今年の秋には衆議院選挙が控えており、近いうちに街頭演説を目にする機会も増えるだろう。立候補者の中には過激なスピーチをする人もいるが、こうした選挙運動での主張が法律違反となる可能性はあるのだろうか。弁護士の竹下正己氏が実際の相談に回答する形で解説する。
【相談】
最近の選挙戦で気になることが。それは科学的根拠もなく「コロナは単なる風邪」と主張した候補者がいたり……。事実が明確ではない事柄を選挙中に掲げた候補者に対し、選挙後にペナルティを与えるべきです。
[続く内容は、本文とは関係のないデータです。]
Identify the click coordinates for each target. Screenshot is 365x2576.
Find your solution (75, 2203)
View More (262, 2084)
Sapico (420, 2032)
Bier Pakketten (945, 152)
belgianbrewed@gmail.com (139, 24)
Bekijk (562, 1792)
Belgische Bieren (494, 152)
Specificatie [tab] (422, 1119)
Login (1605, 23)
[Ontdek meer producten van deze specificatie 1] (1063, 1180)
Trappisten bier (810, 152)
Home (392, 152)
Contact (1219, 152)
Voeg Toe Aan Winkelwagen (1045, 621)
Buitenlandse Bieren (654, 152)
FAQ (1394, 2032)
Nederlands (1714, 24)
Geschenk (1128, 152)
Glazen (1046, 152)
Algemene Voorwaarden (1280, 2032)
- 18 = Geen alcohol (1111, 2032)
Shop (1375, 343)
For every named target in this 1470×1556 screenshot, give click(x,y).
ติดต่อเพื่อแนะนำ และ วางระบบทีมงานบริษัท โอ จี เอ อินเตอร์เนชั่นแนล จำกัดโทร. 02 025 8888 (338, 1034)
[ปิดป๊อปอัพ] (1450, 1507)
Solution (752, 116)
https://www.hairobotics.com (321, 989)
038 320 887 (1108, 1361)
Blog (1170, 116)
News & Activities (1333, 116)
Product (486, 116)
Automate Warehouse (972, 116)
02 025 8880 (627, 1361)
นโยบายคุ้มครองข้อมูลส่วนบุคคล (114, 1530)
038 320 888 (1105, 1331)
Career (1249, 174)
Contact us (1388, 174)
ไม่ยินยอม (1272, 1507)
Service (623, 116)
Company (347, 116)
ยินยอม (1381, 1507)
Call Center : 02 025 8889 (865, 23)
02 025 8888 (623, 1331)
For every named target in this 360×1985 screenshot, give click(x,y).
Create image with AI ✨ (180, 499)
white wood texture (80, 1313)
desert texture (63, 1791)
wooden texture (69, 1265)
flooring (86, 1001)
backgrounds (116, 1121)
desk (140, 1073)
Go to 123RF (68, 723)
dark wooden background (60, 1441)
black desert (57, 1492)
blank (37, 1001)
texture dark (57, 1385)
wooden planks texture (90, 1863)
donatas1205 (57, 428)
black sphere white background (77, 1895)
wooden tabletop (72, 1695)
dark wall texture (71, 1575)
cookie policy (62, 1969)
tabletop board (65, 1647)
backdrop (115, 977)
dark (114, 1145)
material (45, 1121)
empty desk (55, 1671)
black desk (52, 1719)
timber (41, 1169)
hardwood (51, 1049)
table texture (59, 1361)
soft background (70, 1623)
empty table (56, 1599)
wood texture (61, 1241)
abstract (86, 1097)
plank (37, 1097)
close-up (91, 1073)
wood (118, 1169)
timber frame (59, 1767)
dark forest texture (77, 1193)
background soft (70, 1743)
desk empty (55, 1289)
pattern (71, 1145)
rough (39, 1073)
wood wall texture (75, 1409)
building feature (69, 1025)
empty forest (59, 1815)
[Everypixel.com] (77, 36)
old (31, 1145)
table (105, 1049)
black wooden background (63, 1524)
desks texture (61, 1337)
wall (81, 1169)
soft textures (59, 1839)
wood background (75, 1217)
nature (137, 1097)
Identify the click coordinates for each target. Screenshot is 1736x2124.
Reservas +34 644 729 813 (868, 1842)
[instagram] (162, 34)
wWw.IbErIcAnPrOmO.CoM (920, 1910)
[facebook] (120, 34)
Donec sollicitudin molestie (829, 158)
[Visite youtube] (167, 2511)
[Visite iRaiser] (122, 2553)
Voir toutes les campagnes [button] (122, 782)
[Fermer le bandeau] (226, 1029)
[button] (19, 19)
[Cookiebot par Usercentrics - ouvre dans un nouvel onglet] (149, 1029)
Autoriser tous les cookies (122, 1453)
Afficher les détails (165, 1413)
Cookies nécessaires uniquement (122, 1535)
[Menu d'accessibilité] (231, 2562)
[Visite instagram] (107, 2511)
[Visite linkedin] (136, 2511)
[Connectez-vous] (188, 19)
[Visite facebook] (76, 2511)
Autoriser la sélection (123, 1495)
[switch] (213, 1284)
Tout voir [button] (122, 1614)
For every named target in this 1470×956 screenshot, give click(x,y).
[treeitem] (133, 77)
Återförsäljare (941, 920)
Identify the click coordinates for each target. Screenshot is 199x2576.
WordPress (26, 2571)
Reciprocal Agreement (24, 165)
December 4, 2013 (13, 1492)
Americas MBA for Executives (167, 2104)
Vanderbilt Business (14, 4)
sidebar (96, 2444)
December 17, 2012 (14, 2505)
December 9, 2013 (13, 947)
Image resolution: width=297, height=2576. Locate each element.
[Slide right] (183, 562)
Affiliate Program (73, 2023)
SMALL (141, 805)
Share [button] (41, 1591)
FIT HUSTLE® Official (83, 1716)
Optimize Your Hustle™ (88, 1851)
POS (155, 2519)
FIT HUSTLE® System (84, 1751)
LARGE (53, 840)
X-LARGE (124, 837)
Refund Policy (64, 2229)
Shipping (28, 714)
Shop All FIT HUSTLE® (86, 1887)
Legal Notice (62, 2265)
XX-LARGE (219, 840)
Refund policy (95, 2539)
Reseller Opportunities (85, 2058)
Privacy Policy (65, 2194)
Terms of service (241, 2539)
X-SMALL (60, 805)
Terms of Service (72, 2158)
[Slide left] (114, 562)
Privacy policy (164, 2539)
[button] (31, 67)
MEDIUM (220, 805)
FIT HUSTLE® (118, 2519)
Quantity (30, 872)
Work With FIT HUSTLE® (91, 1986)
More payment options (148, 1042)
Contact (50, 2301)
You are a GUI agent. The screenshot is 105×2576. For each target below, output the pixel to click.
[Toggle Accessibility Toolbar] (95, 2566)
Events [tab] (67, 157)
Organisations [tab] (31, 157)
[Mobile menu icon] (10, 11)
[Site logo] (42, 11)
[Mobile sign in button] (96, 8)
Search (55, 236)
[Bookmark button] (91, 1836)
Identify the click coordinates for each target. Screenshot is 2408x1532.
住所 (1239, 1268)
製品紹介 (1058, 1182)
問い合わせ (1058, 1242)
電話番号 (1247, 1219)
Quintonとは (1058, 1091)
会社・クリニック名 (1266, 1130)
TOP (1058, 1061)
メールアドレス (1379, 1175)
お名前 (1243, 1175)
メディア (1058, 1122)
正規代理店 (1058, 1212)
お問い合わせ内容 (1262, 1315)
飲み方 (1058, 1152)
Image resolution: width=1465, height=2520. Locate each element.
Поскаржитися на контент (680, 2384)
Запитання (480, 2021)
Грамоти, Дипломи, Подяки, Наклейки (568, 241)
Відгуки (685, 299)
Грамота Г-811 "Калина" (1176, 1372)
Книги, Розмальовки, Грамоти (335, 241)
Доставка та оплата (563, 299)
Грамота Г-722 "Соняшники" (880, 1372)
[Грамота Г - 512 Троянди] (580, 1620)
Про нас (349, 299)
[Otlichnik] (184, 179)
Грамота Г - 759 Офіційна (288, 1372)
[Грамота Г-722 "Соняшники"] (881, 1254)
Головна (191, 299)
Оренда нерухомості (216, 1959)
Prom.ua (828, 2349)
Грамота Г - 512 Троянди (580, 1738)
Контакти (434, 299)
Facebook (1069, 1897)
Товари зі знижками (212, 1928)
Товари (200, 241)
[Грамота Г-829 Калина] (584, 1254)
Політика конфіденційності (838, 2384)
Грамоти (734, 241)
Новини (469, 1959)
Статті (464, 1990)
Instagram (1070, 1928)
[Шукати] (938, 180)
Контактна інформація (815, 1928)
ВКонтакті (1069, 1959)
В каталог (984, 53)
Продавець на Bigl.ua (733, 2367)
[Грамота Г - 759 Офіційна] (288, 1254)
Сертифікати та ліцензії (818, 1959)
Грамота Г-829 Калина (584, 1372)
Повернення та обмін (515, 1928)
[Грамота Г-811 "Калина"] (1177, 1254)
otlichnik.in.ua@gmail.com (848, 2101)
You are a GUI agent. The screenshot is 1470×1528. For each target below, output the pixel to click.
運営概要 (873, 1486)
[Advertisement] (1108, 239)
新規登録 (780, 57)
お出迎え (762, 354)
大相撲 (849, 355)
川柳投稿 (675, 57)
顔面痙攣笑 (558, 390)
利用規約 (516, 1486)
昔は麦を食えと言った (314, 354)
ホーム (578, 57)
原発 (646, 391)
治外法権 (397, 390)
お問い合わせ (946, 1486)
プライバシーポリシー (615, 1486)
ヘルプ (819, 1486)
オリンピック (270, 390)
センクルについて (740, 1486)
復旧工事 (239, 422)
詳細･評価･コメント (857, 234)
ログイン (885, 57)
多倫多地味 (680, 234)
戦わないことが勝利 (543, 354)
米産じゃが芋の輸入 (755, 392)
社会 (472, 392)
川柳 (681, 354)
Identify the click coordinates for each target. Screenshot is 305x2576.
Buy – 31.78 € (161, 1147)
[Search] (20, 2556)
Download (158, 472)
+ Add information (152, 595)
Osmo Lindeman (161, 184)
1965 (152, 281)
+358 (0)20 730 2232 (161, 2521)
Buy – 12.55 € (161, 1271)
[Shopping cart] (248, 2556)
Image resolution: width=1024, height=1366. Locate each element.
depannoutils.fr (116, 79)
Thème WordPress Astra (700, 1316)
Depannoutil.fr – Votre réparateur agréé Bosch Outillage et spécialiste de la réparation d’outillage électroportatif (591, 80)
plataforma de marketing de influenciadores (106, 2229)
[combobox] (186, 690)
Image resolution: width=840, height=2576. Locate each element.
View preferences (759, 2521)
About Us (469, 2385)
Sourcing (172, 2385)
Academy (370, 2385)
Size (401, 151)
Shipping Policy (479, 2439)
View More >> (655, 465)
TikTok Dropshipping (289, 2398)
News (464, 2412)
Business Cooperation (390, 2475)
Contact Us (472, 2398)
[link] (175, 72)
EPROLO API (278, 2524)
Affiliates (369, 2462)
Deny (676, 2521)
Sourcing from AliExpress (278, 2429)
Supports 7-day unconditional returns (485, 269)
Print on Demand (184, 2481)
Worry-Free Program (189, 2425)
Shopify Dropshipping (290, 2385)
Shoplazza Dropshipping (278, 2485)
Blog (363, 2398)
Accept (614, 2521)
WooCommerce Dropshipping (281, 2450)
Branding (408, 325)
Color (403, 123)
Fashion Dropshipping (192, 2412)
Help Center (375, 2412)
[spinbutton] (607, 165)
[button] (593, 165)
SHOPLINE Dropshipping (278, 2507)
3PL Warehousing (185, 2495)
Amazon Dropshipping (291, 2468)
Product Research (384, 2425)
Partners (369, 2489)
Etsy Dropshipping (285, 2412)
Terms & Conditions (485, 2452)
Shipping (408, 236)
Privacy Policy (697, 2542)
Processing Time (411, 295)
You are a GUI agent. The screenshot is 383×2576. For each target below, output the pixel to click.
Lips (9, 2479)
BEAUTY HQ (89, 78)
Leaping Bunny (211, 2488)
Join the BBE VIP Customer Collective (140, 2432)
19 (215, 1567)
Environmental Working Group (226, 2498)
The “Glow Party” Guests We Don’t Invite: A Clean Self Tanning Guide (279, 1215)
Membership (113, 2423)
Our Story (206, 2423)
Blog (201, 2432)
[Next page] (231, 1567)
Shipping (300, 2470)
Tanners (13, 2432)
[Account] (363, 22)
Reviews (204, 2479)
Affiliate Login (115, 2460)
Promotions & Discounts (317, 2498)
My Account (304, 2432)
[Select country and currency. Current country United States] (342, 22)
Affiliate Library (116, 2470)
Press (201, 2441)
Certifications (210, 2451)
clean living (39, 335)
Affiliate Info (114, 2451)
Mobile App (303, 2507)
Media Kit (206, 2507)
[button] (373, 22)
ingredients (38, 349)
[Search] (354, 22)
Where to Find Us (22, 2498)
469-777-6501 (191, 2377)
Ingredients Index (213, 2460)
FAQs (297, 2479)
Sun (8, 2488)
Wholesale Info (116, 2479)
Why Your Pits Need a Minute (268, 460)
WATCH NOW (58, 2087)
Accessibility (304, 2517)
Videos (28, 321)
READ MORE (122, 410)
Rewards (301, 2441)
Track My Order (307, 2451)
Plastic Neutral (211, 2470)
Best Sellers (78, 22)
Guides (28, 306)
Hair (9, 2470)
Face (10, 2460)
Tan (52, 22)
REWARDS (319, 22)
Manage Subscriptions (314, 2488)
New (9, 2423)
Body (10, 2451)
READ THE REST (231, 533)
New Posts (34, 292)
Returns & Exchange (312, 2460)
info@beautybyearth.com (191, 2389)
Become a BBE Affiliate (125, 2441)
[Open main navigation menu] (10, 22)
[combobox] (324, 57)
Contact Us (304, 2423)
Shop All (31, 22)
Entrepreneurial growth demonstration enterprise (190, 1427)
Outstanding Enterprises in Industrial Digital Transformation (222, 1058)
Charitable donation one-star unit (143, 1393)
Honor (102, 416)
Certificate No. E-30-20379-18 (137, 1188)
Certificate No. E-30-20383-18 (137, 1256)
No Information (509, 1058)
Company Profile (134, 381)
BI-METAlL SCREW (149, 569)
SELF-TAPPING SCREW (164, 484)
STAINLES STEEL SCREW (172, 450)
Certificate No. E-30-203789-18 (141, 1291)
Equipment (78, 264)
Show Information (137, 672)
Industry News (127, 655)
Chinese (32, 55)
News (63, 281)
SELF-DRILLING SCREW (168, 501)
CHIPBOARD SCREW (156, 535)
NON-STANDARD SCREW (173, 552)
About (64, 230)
もうすぐ衆議院選挙。このような荒唐無稽のお騒がせ候補者を罰する手立てはないのでしょうか。
【回答】
選挙運動の演説で、何をいってもよい、ということはありませんし、ポスターに、なんでも書けるわけでもありません。こうした表現行為が問題になる局面を分けて考える必要があります。
まず、表現行為で他人を侮辱したり、その名誉を毀損すると、たとえそれが選挙公報や選挙ポスター上での記述であっても、あるいは政見放送であったとしても、正当な理由がない限り、不法行為になりますし、犯罪も構成します。どんなときでも、責任が問われないのは、国会議員が国会で行なう演説や討論による場合のみです。
公職選挙法では、当選目的で候補者の身分、職業、経歴、所属政党などについて虚偽の事項を公表した場合、2年以下の禁固、または30万円以下の罰金、これが落選させるためだと、4年以下の懲役か禁固、または100万円以下の罰金で処罰されます。こうした行為を政見放送で行なった場合は、さらに重く処罰されます。